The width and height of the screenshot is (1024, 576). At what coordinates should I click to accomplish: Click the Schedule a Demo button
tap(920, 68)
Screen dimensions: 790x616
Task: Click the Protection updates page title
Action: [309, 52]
++++++++
Put each line of the data above into a JSON array of strings, one string per line, and leave out blank lines.

Answer:
[
  "The width and height of the screenshot is (1024, 576). At what coordinates should I click to accomplish: Click the Schedule a Demo button",
  "tap(920, 68)",
  "Screen dimensions: 790x616",
  "Task: Click the Protection updates page title",
  "Action: [309, 52]"
]